Then, authorities say, Adam Lanza went to Sandy Hook Elementary -- which he'd once attended -- and killed 20 children and six adults.
Then, he used a handgun to kill himself with a shot to the front of the head, Carver said.
Friend, classmate describe family
A friend of Nancy Lanza, who had done contracting work for her, was last in the home eight months ago and remembers seeing a lock box in the basement where Lanza kept her guns.
He describes her as a country girl from New Hampshire who grew up shooting.
The two of them bonded, partly because both had family members with autism, the friend said.
He also said he met Adam Lanza, who did not make eye contact or engage in conversation.
Lanza tried hard to mainstream her son, the friend said. He now questions whether she tried too hard to have him "fit in."
He says she took her son with her to the gun range because, she said, she couldn't always leave him at home.
On Monday, just a few days after the massacre at the school, a schoolmate of Adam Lanza told CNN that he bumped into Nancy Lanza a while ago.
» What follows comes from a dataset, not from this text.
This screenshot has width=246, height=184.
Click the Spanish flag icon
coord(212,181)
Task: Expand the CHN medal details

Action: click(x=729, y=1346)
Alan Diaz, 20, who was a freshman at Newtown High School when Adam Lanza was a sophomore, asked her how her son was doing.
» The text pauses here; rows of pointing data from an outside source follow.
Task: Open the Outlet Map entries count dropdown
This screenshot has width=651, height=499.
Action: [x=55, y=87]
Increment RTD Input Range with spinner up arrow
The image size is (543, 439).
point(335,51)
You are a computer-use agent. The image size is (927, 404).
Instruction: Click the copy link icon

To Diaz, it seemed that Adam Lanza just disappeared from high school after his sophomore year, but it turns out that Lanza, then 16, was taking classes at Western Connecticut State University, a school spokesman said.
It was hard to forget a kid like Adam Lanza.
"I would call him a genius," Diaz said.
Lanza got a 3.26 GPA at WCSU, including an A in a computer class, the school spokesman told CNN, but Lanza took his last class in 2009 and didn't come back.
When Diaz and Lanza were classmates, Diaz went out of his way to include Adam Lanza when few others would, he said.
It worked, for a little while.
Lanza opened up, sometimes telling jokes to the other students. There he'd be, in the same plaid green button-up shirt and his khakis -- the weird kid, telling jokes.
So those few years later, seeing Adam Lanza's mother, Diaz just had to ask: How are things going with Adam?
"When I talked to Nancy that time, about how he was doing, she said he's been going to the (gun) range a lot recently," Diaz told CNN. "That he'd taken that up as a hobby."